• [EXTRACTED ENTRIES]:
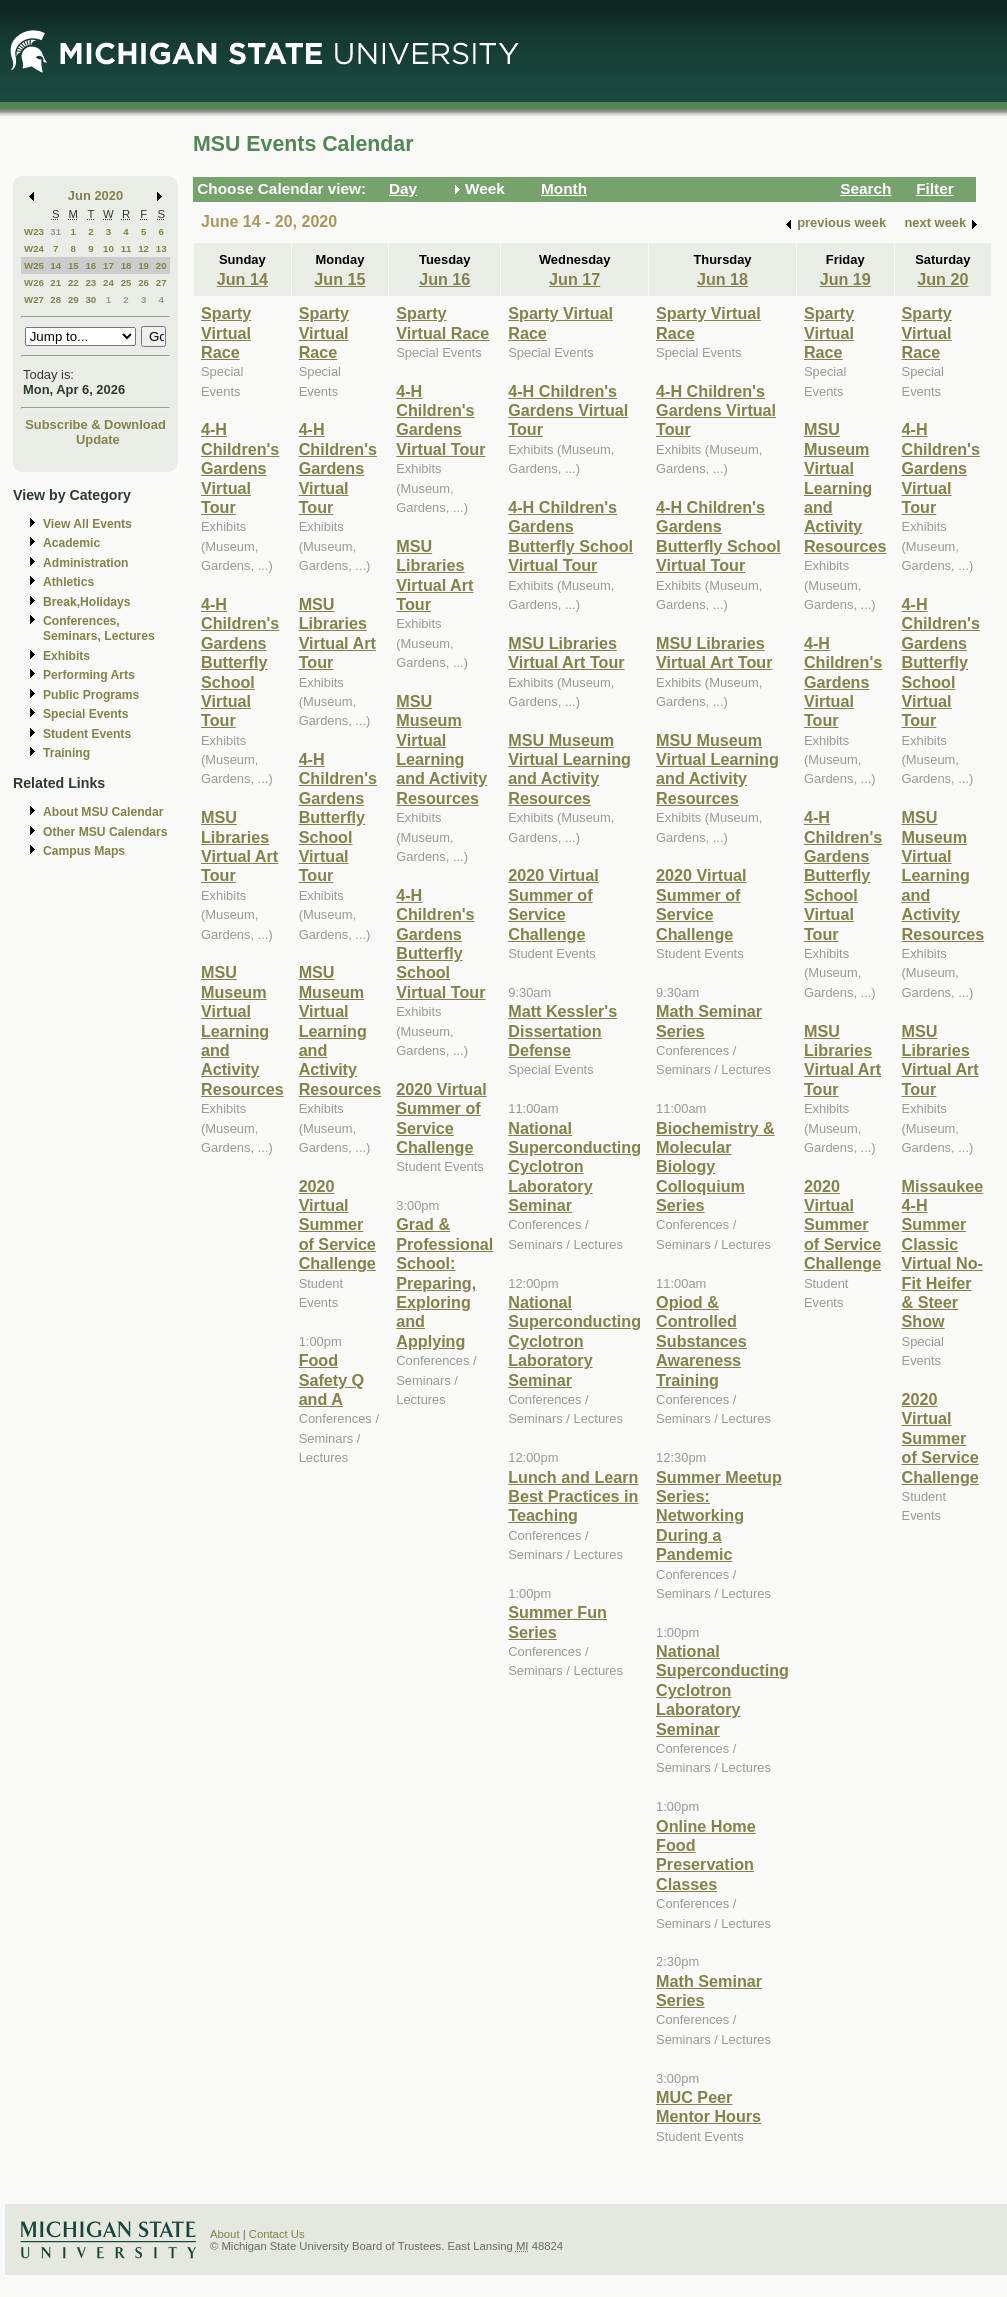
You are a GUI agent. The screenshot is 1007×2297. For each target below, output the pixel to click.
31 (55, 231)
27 (161, 282)
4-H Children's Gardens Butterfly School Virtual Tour (240, 662)
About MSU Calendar (103, 812)
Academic (71, 543)
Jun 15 (339, 279)
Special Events (85, 714)
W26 (34, 282)
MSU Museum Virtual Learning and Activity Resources (242, 1030)
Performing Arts (89, 675)
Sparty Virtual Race (226, 332)
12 (143, 248)
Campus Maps (84, 851)
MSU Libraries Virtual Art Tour (239, 846)
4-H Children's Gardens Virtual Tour (240, 468)
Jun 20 (942, 279)
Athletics (68, 582)
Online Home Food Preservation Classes (706, 1855)
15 (73, 265)
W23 (34, 231)
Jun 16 (444, 279)
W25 (34, 265)
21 (55, 282)
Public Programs (91, 695)
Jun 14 (242, 279)
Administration (85, 563)
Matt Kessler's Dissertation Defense (562, 1030)
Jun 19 (845, 279)
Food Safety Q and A (332, 1379)
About (225, 2234)
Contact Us (277, 2234)
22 (73, 282)
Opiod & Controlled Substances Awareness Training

• [EXERCISE TASK]: Please copy the items from the line containing "W23 (34, 231)" through the last item, inclusive, swapping "Jun" for "June" and keeping everything else unchanged.

• [TASK RESPONSE]:
W23 (34, 231)
June 16 (444, 279)
W25 (34, 265)
21 (55, 282)
Public Programs (91, 695)
June 14 (242, 279)
Administration (85, 563)
Matt Kessler's Dissertation Defense (562, 1030)
June 19 (845, 279)
Food Safety Q and A (332, 1379)
About (225, 2234)
Contact Us (277, 2234)
22 (73, 282)
Opiod & Controlled Substances Awareness Training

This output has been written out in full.